F5 The Reporting Person received RSUs in connection with the merger described in that certain Agreement and Plan of Merger, dated as of July 2, 2020 (the "Merger"), and amended on August 20, 2020, by and among Graf Industrial Corp., a Delaware corporation now known as Velodyne Lidar, Inc. ("New Velodyne"), VL Merger Sub Inc., a Delaware corporation, and Velodyne Lidar, Inc., a Delaware corporation now known as Velodyne Lidar USA, Inc., the Reporting Person received RSUs in New Velodyne in exchange for RSUs in Velodyne Lidar USA, Inc.

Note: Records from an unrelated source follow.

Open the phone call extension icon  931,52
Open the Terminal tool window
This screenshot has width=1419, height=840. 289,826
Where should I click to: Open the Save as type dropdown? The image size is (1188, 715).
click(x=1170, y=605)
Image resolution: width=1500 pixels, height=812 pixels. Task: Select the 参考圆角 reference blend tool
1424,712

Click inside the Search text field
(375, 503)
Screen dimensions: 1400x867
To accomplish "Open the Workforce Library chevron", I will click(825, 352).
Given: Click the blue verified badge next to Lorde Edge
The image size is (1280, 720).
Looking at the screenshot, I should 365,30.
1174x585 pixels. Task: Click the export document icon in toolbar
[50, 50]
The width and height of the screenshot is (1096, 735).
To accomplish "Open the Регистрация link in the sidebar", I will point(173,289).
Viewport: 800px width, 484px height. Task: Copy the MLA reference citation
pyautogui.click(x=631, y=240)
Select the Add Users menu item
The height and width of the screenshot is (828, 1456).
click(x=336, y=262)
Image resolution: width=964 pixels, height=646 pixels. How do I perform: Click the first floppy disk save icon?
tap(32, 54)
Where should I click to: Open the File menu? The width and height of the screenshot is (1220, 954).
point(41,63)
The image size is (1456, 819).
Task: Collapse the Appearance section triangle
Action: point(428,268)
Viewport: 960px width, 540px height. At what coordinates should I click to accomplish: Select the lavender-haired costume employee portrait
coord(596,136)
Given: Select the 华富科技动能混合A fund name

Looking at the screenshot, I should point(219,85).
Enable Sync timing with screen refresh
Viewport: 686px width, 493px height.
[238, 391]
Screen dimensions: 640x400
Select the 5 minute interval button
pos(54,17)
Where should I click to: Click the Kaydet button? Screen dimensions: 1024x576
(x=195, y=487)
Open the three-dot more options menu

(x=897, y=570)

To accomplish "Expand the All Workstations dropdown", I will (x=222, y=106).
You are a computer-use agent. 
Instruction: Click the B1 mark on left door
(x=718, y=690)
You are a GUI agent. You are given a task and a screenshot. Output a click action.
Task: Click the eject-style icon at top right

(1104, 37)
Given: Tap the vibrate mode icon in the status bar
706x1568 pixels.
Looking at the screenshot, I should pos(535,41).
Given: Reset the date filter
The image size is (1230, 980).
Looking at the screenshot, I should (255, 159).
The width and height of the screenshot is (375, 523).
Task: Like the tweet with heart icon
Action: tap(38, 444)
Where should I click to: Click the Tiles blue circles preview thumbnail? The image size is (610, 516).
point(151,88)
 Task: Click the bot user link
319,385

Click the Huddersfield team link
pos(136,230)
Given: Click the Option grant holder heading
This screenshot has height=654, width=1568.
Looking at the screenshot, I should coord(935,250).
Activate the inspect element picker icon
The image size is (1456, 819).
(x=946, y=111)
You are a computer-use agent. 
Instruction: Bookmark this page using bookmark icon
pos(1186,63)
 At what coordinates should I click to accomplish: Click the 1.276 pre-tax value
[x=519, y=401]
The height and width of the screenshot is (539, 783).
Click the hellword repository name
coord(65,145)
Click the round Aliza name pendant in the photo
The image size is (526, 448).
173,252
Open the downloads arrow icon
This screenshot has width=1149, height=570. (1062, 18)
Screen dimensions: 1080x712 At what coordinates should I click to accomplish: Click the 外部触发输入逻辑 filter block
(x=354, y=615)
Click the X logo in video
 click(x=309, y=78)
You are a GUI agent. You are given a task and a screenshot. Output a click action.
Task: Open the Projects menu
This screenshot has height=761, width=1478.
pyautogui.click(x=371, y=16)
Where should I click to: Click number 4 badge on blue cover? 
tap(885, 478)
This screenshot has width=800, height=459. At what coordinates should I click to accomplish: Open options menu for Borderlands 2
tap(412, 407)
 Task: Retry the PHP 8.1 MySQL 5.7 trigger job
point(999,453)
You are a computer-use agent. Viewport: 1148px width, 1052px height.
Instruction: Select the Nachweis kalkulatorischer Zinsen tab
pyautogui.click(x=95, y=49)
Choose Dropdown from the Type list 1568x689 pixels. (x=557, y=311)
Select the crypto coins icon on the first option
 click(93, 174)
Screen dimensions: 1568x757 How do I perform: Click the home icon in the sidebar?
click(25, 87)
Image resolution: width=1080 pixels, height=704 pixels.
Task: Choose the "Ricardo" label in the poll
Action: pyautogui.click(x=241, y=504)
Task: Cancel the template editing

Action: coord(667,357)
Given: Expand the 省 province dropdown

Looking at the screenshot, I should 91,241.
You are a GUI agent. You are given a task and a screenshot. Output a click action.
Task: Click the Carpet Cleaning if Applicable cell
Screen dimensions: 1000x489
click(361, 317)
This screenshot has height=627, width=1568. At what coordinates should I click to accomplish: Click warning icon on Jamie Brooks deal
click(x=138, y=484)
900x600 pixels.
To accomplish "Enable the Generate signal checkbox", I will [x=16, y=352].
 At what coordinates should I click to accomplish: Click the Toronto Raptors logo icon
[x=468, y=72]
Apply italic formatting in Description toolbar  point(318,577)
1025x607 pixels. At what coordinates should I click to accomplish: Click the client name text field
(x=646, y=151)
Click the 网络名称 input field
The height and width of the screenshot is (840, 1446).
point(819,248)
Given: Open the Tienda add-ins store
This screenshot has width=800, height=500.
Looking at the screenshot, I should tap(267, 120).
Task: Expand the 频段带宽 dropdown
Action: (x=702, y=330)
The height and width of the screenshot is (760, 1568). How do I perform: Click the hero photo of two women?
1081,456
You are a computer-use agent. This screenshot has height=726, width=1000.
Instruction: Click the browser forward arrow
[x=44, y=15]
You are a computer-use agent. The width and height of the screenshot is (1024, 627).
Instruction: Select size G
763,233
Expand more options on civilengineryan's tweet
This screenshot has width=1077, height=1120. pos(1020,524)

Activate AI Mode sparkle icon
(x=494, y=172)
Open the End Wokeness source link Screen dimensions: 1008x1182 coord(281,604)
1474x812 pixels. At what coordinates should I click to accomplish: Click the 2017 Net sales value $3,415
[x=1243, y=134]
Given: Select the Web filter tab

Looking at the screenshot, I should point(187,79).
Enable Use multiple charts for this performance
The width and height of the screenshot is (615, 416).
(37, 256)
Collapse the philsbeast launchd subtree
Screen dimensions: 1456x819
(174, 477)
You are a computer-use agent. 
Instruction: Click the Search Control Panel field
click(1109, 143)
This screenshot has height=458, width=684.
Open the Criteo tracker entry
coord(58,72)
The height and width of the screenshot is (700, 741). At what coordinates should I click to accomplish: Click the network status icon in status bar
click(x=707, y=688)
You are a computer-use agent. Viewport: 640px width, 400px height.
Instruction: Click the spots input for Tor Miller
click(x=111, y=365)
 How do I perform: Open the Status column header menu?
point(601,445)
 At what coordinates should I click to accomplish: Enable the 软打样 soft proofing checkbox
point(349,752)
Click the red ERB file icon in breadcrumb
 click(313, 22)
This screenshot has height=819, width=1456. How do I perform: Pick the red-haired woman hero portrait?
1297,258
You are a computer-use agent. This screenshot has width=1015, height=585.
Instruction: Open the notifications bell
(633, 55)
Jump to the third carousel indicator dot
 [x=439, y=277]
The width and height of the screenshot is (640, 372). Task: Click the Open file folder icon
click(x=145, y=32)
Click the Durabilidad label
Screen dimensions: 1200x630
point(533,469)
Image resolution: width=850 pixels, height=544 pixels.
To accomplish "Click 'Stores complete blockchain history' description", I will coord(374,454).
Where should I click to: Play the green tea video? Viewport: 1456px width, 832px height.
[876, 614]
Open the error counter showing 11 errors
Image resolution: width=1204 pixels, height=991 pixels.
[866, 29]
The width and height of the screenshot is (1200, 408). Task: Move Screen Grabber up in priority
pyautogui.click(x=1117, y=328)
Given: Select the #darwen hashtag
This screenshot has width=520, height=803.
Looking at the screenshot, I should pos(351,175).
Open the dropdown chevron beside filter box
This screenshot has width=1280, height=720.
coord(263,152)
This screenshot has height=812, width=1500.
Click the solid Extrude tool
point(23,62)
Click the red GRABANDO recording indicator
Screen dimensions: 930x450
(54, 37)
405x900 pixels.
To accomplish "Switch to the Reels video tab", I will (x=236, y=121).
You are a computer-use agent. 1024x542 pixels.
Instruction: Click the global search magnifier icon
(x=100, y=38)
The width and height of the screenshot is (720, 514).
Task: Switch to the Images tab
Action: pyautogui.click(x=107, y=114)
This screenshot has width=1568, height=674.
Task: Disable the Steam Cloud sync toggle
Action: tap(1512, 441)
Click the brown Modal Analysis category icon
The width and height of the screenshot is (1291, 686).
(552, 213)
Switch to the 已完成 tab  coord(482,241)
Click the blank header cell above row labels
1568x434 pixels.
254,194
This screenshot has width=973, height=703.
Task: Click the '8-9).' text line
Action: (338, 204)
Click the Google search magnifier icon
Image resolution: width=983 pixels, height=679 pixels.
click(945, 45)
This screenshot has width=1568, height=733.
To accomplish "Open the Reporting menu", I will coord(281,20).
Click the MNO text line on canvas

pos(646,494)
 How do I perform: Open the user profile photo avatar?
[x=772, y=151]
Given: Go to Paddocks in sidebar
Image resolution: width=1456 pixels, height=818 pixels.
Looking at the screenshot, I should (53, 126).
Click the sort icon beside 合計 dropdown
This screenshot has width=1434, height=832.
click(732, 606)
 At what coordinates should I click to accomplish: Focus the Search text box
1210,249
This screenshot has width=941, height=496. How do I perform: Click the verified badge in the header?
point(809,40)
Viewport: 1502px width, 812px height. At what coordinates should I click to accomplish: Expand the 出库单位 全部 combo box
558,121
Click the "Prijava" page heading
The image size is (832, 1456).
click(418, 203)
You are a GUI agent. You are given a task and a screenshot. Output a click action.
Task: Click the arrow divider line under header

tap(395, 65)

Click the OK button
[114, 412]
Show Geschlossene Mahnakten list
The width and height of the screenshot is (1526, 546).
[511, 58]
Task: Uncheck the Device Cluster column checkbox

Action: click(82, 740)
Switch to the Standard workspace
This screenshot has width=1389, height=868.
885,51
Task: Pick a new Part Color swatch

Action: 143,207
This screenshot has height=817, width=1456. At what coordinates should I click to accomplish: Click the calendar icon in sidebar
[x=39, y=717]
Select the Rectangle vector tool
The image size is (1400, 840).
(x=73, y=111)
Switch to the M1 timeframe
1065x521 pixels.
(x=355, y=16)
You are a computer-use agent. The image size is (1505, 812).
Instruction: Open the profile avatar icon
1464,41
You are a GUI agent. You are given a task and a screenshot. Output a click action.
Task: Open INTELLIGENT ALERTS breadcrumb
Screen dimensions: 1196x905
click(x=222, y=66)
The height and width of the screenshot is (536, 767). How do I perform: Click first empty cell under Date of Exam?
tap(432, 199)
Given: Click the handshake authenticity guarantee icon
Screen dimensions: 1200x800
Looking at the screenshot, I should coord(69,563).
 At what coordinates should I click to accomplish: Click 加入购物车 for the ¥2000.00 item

F6 The RSUs were received in exchange for two thousand three hundred eighty (2,380) RSUs in Velodyne Lidar USA, Inc. in connection with the Merger. Subject to the satisfaction of both a liquidity event requirement and service-based requirement, each RSU represents the right to receive one share of common stock. The liquidity-event requirement was deemed satisfied by the Board of Directors of New Velodyne in October 2020 and the service-based requirement will be or, as applicable, was satisfied with respect to twenty-five percent (25%) of the RSUs when the Reporting Person remains or, as applicable, remained in continuous service through the one-year anniversary of March 11, 2020 and with respect to six-and-one-quarter (6.25%) of the RSUs when the Reporting Person completes or, as applicable, completed each three (3) months of continuous service thereafter.
F7 The RSUs were received in exchange for three thousand (3,000) RSUs in Velodyne Lidar USA, Inc. in connection with the Merger. Subject to the satisfaction of both a liquidity event requirement and service-based requirement, each RSU represents the right to receive one share of common stock. The liquidity-event requirement was deemed satisfied by the Board of Directors of New Velodyne in October 2020 and the service-based requirement will be or, as applicable, was satisfied with respect to twenty-five percent (25%) of the RSUs when the Reporting Person remains or, as applicable, remained in continuous service through the one-year anniversary of September 19, 2019 and with respect to six-and-one-quarter percent (6.25%) of the RSUs when the Reporting Person completes or, as applicable, completed each three (3) months of continuous service thereafter.
F8 The Reporting Person was granted RSUs which represent a contingent right to receive one (1) share of Common Stock for each RSU. The RSU shall vest over four (4) years with six-and-one-quarter percent (6.25%) vesting quarterly thereafter from March 8, 2021, provided the Reporting Person remains in continuous service on each vesting date.